Muitos têm procurado alternativas para o conflito de interesses existente entre auditores e auditados, mas a proposta de Joshua Ronen, professor na Universidade de Nova Iorque é, no mínimo interessante: seguros de relatórios financeiros. As empresas contratariam uma cobertura para proteger os accionistas de perdas que resultassem de falhas na contabilidade, e as seguradoras contratariam auditores para avaliarem as probabilidades de as mesmas acontecerem. Neste caso, os incentivos dos auditores estariam alinhados com os dos accionistas – certamente as seguradoras ofereceriam bónus generosos pelas descobertas de fraudes.

A sustentabilidade não interessa apenas aos accionistas

Trabalhadores, clientes e fornecedores são partes interessadas mas com pouco poder de influenciar decisões.

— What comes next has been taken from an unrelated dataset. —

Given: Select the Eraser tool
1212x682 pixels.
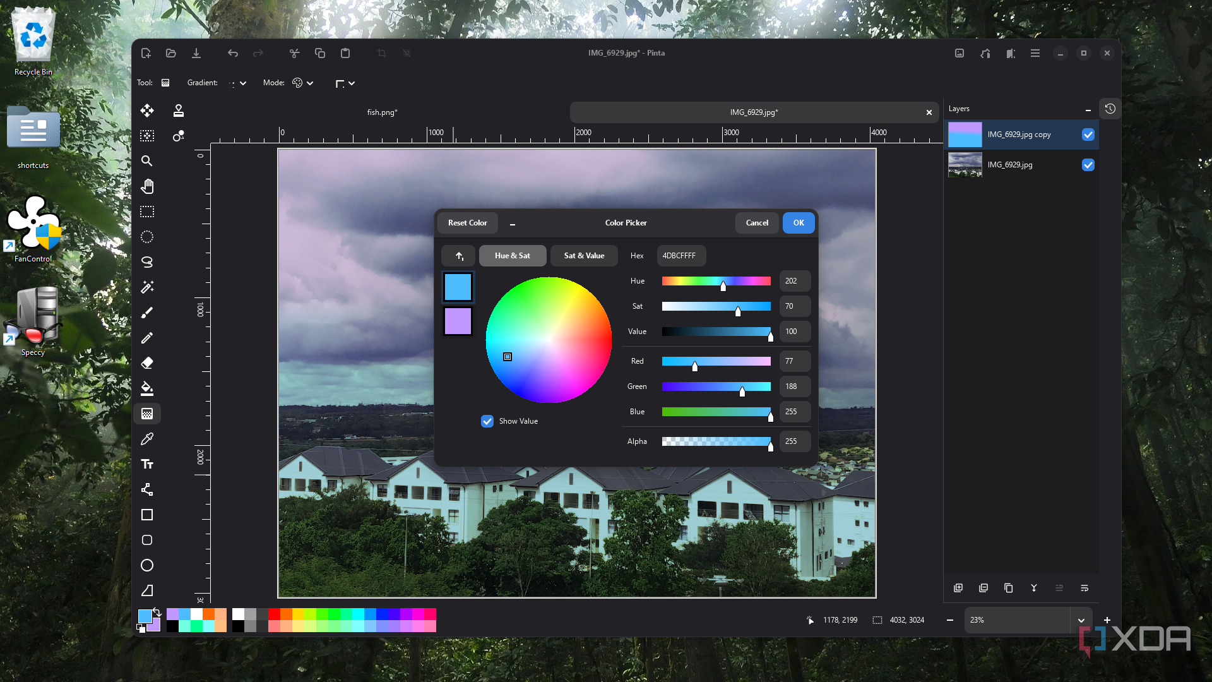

As empresas são um ecossistema do qual dependem uma multiplicidade de ‘stakeholders’. Ou dito de outra forma, a sustentabilidade das empresas não é do interesse apenas dos accionistas mas também de trabalhadores, clientes, fornecedores e, dependendo da sua dimensão e do seu sector de actividade, até da sociedade como um todo. Sendo assim, faria sentido ter alguns, ou todos, estes ‘stakeholders’ presentes nas estruturas decisórias da empresa? Na Alemanha, por exemplo, a lei obriga a que exista um representante dos trabalhadores à mesa do conselho de administração. “É uma especificidade cultural que é dificilmente replicável fora do contexto alemão. E mesmo na Alemanha é uma experiência muito criticada, em primeiro lugar por que já existiram muitos casos de ‘inside trading'”, diz Paulo Câmara. Concluindo que: “As empresas devem ser geridas por órgãos profissionais e depois existem as estruturas para gerir as relações com os trabalhadores. A confusão de papéis não é vantajosa para ninguém”. No entanto, Pedro Rocha Matos tem um entendimento diferente: “Faz todo o sentido”, diz. E garante que existem empresas portuguesas que já estão a adoptar comités de ‘stakeholders’. “As empresas hoje têm de operar num ambiente colaborativo. Conseguir operar servindo múltiplos interesses e tendo o mínimo de disrupções possíveis no seu funcionamento, como greves por exemplo. E isso só é alcançado se existirem palcos de relacionamento com múltiplos ‘stakeholders’, onde percebam quais são as expectativas de cada um destes grupos em relação à empresa”.